***** TEXTAUSZUG *****
Auch auf der Gallerie haben zwei Männer sich dem allgemeinen Chor unten angeschlossen. Der eine hat den Anstand beobachtet, indem er sich das Gesicht mit den Händen bedeckt, der andere ist offenbar in einem volltönigen Schnarchen begriffen.
Nebenbei hat Hogarth dem Kunstgeschmack seiner Landsleute in jenen Zeiten ein Compliment gemacht. In den Fenstern und Scheiben herrschen Verhältnisse, die ein Kenner des Vitruv schwerlich mit dessen Regeln in Einklang würde bringen können. Ueber den Fenstern ragt, von einer Glorie umgeben, ein Symbol der Dreieinigkeit in einem verkehrten Triangel. Ein Engel hält dasselbe mit der einen Hand und mit der andern die Devise des britischen Wappens. Dieser ist ein wahres Wunderwerk, denn er hat zwei Beine an einem Schenkel und doppelte Kniee. Auch eines der Wappenthiere Großbritanniens, der Löwe, ist bewunderungswürdig. Sowohl der Kopf mit dem aufgerissenen Rachen, wie auch die Zeichen der Männlichkeit fallen durch ihren Umfang in die Augen, und geben einen genügenden Begriff von der Größe der Nation. – Endlich bezeugt noch die Ausschmückung des Altars einen geläuterten Geschmack. Das zum Abendmahl bestimmte Geschirr dient anstatt des Altarblattes. Die blank gescheuerten silbernen Teller sind wie auf einem Küchensimse aufgestellt.
***** EXTRAHIERTE EINTRÄGE *****
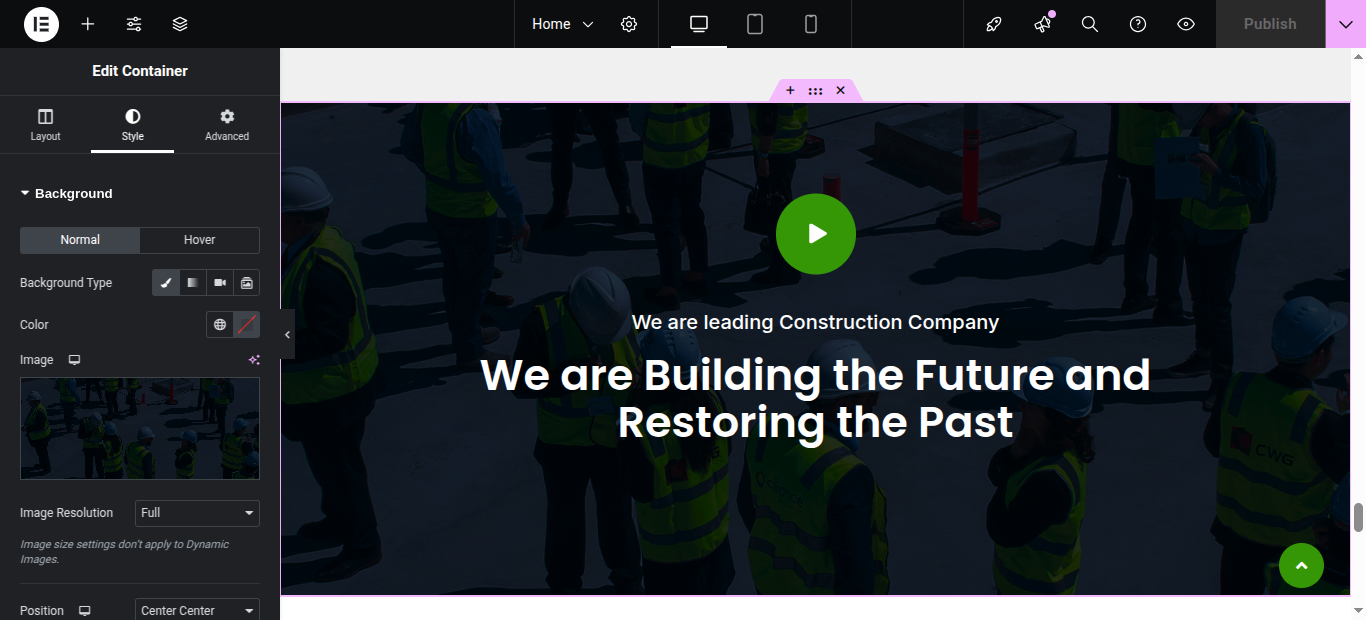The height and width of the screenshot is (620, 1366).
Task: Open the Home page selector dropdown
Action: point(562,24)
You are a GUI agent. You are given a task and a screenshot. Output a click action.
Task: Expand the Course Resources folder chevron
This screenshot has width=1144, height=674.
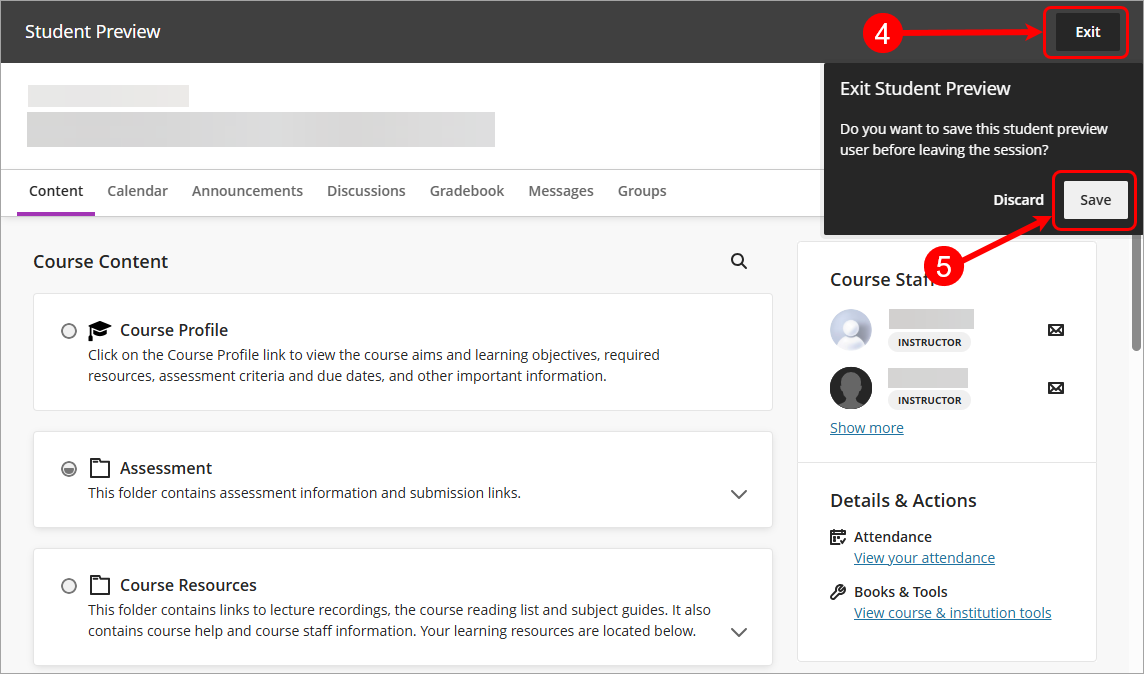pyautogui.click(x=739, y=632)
*****
***** EXTRAHIERTE EINTRÄGE *****
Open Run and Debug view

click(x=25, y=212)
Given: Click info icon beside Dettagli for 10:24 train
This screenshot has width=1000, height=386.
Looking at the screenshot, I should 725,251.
*****
§ **ZIEL A**
Was hält der Engel im Textauszug über Hogarth mit der anderen Hand?
§ **ZIEL B**
Knüpfe an den letzten Satz des Textauszugs über Hogarth an und schreibe ihn weiter.
Die Einträge stehen in keinem Zusammenhang mit dem Textauszug über Hogarth.

§ **ERGEBNIS A**
Die Devise des britischen Wappens.

§ **ERGEBNIS B**
Unter den Zuthaten ist noch ein Familienwappen, wahrscheinlich des Gutsherrn, am Pfeiler zu erwähnen. Es besteht aus drei Nachteulen, den antiken Symbolen der Weisheit. Sie ragen, gleichsam wie ein allgemeines Wappen, über der ganzen Versammlung hoch empor.